Recuso-me a pensar numa literatura feminina. Prefiro
pensar numa literatura com sotaque feminino. Na verdade, é mais que pensar
acerca disso, é ouvir quando se lê, assim como ocorreu com O amante, de M. Duras.
Inevitável não ouvir a voz (ou as vozes) da narradora
sussurrar em meus ouvidos. Mais que o sotaque: a força, ou melhor, a coragem,
melhor ainda, o destemor da mulher, na personagem de quinze anos e meio que,
mesmo ainda virgem, já toma as rédeas da relação com a palavra-ardil, com a
palavra-verdade, mais verdade que ardil, mais ardil que verdade, numa ironia
sincera a continuar a formar o homem.
Este, um personagem chinês, filho de um rico comerciante
da Indochina Francesa. Há também família: uma mãe enlouquecendo, um irmão mais
velho espalhando medo e ódio e um irmão menor a ser inutilmente protegido. A
dor, o gozo, a dor do gozo, o gozo da dor.

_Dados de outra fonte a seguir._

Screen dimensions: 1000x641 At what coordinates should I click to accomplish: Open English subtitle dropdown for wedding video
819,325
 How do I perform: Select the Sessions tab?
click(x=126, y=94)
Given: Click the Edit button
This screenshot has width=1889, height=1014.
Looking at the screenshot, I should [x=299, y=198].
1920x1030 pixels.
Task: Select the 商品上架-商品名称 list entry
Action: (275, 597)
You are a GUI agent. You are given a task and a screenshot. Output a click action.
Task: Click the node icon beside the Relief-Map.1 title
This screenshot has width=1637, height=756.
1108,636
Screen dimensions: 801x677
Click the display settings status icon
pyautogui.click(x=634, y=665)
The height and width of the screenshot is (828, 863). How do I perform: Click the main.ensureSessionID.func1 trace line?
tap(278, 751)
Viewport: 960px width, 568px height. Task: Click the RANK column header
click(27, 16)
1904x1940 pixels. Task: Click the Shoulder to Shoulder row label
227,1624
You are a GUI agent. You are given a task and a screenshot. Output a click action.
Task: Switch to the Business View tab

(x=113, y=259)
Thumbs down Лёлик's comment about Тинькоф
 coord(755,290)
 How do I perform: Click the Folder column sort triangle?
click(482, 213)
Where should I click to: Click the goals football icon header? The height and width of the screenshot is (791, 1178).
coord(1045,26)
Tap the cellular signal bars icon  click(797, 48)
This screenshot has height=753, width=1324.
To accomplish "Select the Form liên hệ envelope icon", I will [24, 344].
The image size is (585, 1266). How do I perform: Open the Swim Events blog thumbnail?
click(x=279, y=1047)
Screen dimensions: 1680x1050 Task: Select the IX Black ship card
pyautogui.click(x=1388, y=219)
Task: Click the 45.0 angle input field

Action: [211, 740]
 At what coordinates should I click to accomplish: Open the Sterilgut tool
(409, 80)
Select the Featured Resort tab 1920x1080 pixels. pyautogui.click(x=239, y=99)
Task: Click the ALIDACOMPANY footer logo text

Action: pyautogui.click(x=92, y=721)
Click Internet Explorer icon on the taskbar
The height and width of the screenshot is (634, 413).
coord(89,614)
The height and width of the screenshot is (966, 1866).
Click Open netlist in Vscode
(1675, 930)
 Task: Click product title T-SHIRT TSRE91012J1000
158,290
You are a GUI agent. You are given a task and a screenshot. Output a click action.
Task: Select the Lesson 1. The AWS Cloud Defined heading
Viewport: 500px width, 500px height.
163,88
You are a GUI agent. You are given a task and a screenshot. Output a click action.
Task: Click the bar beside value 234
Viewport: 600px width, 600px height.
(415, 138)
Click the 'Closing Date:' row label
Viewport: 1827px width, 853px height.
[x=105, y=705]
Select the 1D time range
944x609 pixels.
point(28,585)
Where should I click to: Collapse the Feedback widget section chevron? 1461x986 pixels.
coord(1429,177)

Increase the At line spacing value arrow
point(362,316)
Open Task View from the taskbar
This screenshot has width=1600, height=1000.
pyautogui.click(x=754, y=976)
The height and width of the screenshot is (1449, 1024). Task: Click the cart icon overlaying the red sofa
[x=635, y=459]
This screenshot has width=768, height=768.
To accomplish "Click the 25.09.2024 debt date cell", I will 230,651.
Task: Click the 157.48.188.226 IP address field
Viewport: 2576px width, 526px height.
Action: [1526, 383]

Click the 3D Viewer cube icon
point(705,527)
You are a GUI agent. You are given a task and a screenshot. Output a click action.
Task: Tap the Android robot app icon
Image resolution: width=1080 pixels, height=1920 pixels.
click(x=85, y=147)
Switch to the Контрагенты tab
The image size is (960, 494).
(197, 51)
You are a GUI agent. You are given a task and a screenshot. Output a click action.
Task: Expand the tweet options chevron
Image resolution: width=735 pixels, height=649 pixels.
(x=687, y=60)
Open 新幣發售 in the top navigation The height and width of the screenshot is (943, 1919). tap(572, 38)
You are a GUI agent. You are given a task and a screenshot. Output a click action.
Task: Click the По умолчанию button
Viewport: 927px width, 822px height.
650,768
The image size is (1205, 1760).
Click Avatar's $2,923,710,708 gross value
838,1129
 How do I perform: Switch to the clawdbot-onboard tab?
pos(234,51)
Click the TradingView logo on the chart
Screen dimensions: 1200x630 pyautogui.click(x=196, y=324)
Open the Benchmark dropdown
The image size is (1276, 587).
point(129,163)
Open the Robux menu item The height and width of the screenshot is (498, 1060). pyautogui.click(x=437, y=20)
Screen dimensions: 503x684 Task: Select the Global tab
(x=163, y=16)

“E fala, diz que soube imediatamente, desde a
travessia do rio, que eu seria assim após meu primeiro amante, que eu amaria o
amor, diz que já sabe que eu o enganarei e que enganarei também todos os homens
com quem estiver. Diz que, quanto a si, ele foi instrumento de sua própria
desgraça” (p. 54).
(Trad. Denise Bottmann) (Cosac Naify)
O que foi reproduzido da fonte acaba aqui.